Las indigestiones también remitieron al principio, así que el médico de cabecera recibió la casa prometida, nada menos que una mansión en la exclusiva isla de Schwanenwerder, en el río Havel de Berlín, con el ministro de Propaganda Goebbels de vecino. Hay que decir que la impresionante residencia no fue estrictamente un regalo. Los Morell tuvieron que comprar la propiedad —situada en los números 24 y 26 de la Inselstrasse y rodeada por una cerca de hierro de forja artesanal—******* por 338 000 marcos del Reich, si bien recibieron de Hitler un préstamo sin intereses de más de 200 000 marcos que se liquidó posteriormente en concepto de honorarios profesionales. Para el médico de los famosos recién ascendido a la primera división de la política, el nuevo hogar no era todo ventajas: Morell tuvo que contratar empleados domésticos y un jardinero. Así, sus gastos fijos se dispararon sin que ganara más que antes. Pero ya no podía dar marcha atrás. Aquel nuevo estilo de vida y la indisimulada cercanía con el poder le gustaban demasiado.

También Hitler se había más que acostumbrado a su doctor. Sin embargo, la continua presencia del obeso personaje empezó a resultar repulsiva entre el reñidísimo entorno del Führer, por lo que el canciller acalló las críticas de un plumazo: Morell no estaba allí para husmear, sino para cuidar de su salud. En 1938, haciendo uso de sus competencias y para dar un aire de seriedad al exmédico de los famosos, Hitler lo nombró catedrático sin estar oficialmente habilitado para serlo.
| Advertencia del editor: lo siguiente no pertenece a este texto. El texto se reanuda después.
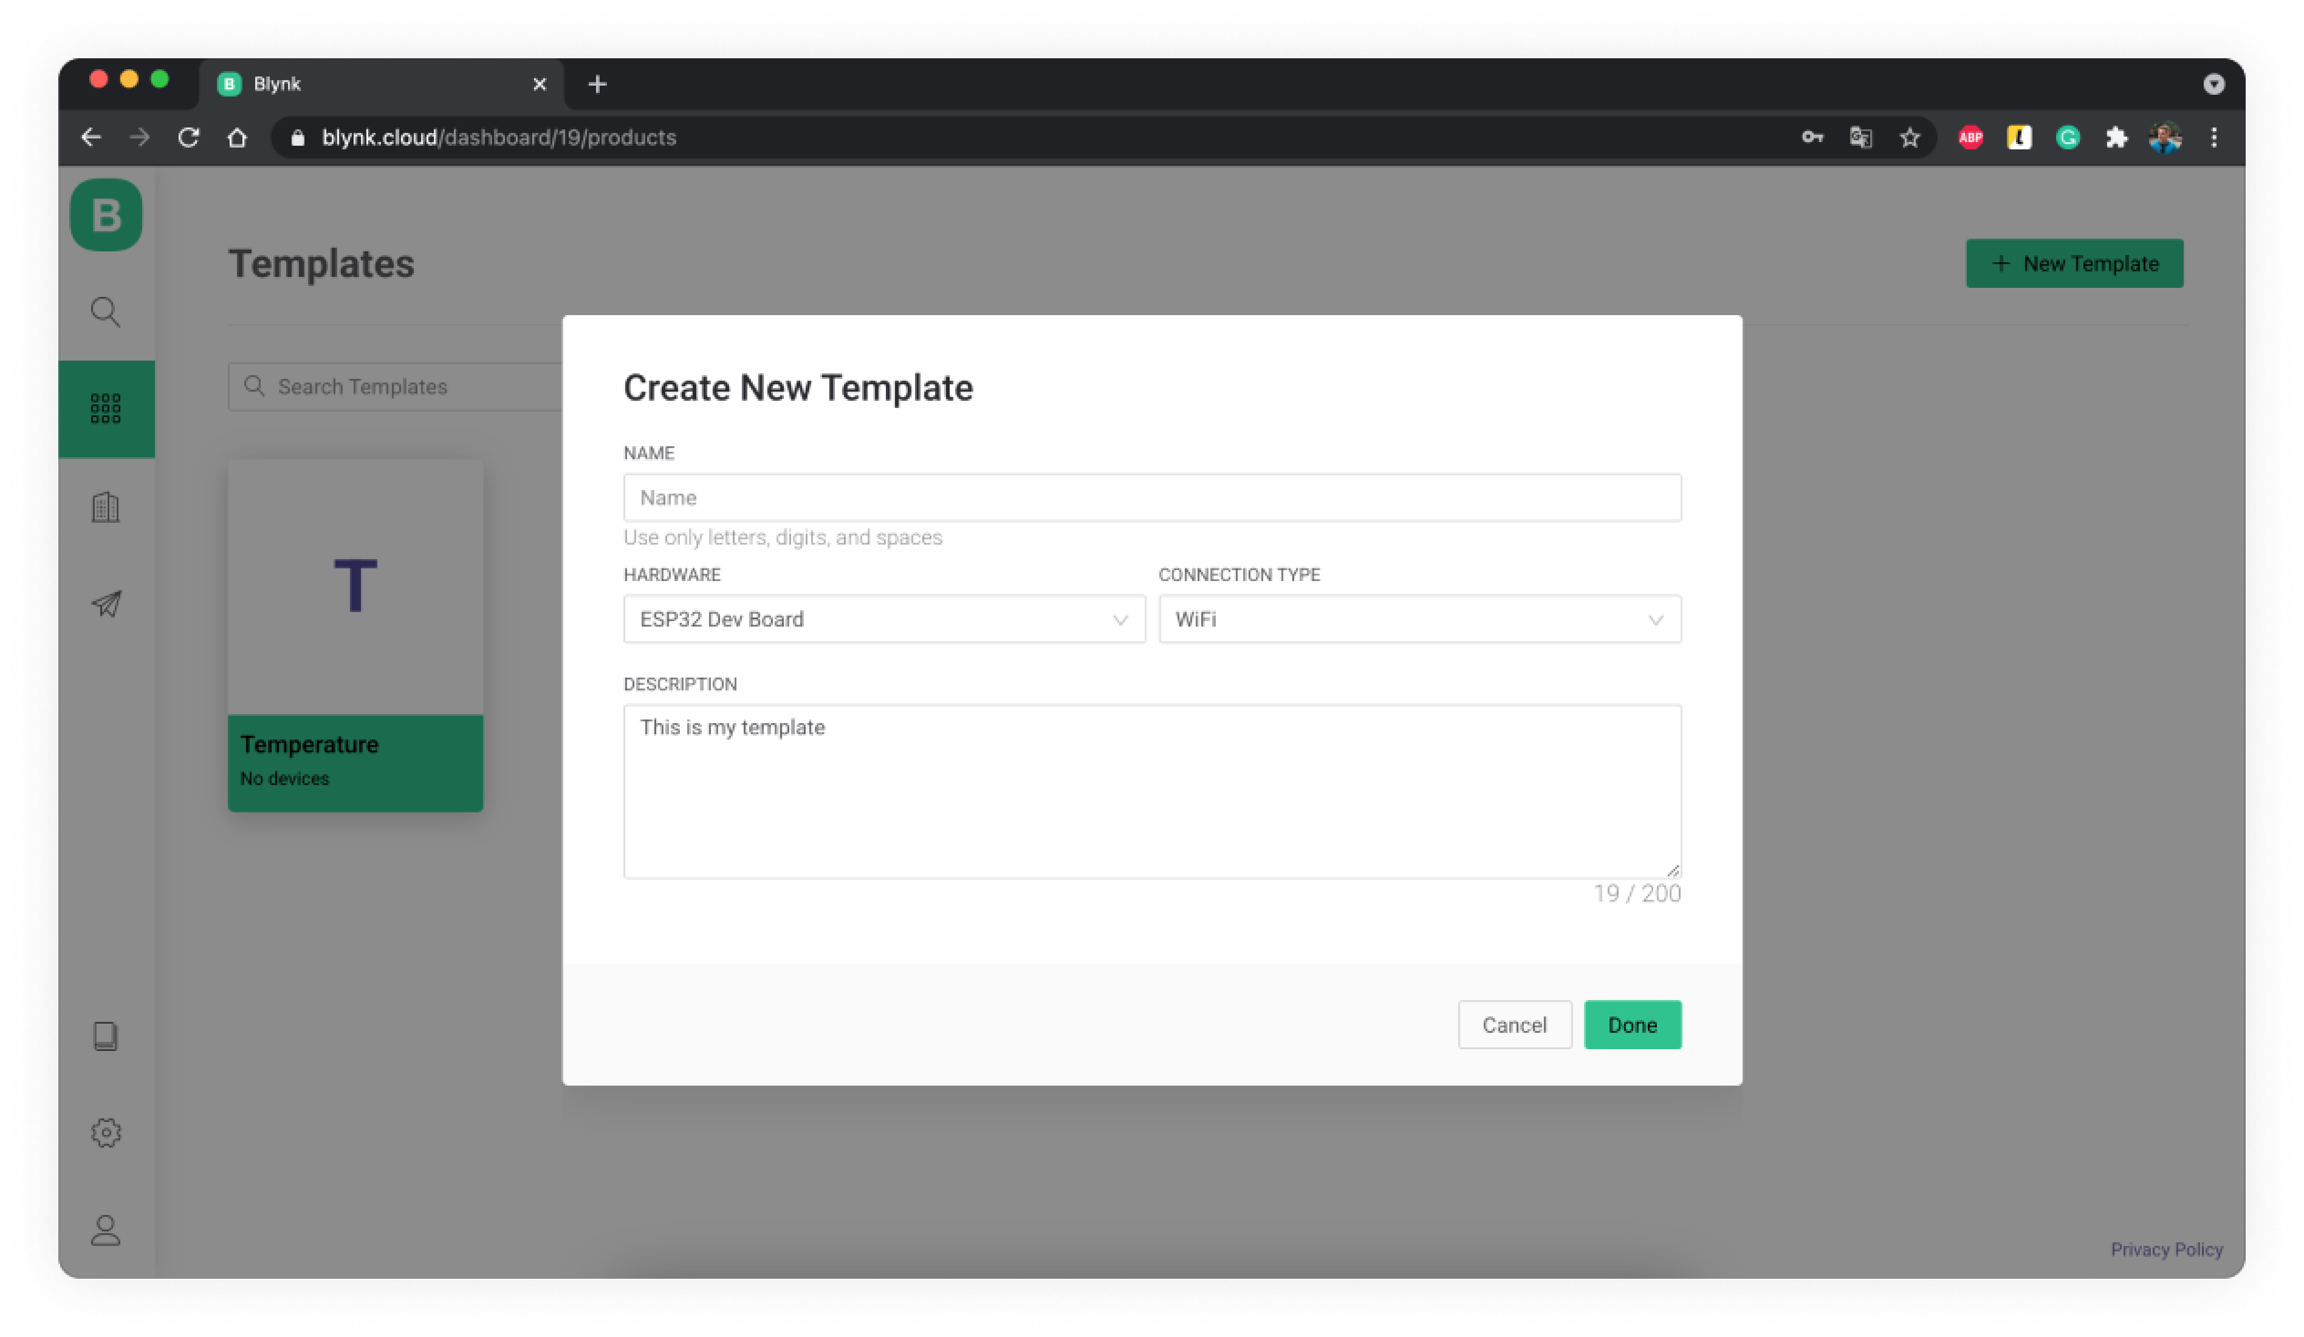Click the paper plane icon in the sidebar
The image size is (2304, 1337).
tap(106, 603)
Un pueblo drogado con la droga del pueblo

Los primeros años de tratamiento con el doctor Morell fueron un período extraordinariamente exitoso para Hitler: estaba ágil, rebosante de salud, repleto de vitaminas y curado de sus retortijones. Además, su popularidad no dejaba de aumentar gracias, sobre todo, al auge que vivía la economía alemana. La autarquía económica se convirtió en una referencia política, ya que había que garantizar a través de ella un nivel de vida alto, pero también la futura capacidad bélica. Los planes de expansión ya estaban en la agenda.
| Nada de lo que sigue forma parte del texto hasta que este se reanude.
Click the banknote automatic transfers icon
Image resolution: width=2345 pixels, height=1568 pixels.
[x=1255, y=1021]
La Primera Guerra Mundial había dejado claro que Alemania no disponía de suficientes materias primas naturales para asumir un enfrentamiento armado con sus vecinos, así que tuvo que crear recursos artificiales. En este sentido, la gasolina sucedánea obtenida a partir del carbón, junto con el Buna (nombre comercial del caucho sintético), ocuparon un lugar destacado en el crecimiento del consorcio químico IG Farben, cuyas cuotas de poder siguieron aumentando bajo el Estado nacionalsocialista y lo consolidaron como actor global.45 Su junta directiva se refería a sí misma como «el consejo de los dioses». Bajo la égida de Hermann Göring, la economía nacional fue regulada a partir de planes cuatrienales para hacer que el Reich no dependiera de materias primas extranjeras que pudieran producirse en Alemania. Naturalmente, ello incluía también las drogas, porque en lo que a su producción se refería, los alemanes seguían siendo los mejores. Así, a pesar de que las medidas de la lucha antidroga nazi hicieron descender claramente el consumo de morfina y cocaína, se intensificó el desarrollo de estimulantes sintéticos, lo cual condujo a un renovado florecimiento de las empresas farmacéuticas. Las plantillas de Merck en Darmstadt, Bayer en el Rheinland o Boehringer en Ingelheim crecieron y los sueldos aumentaron.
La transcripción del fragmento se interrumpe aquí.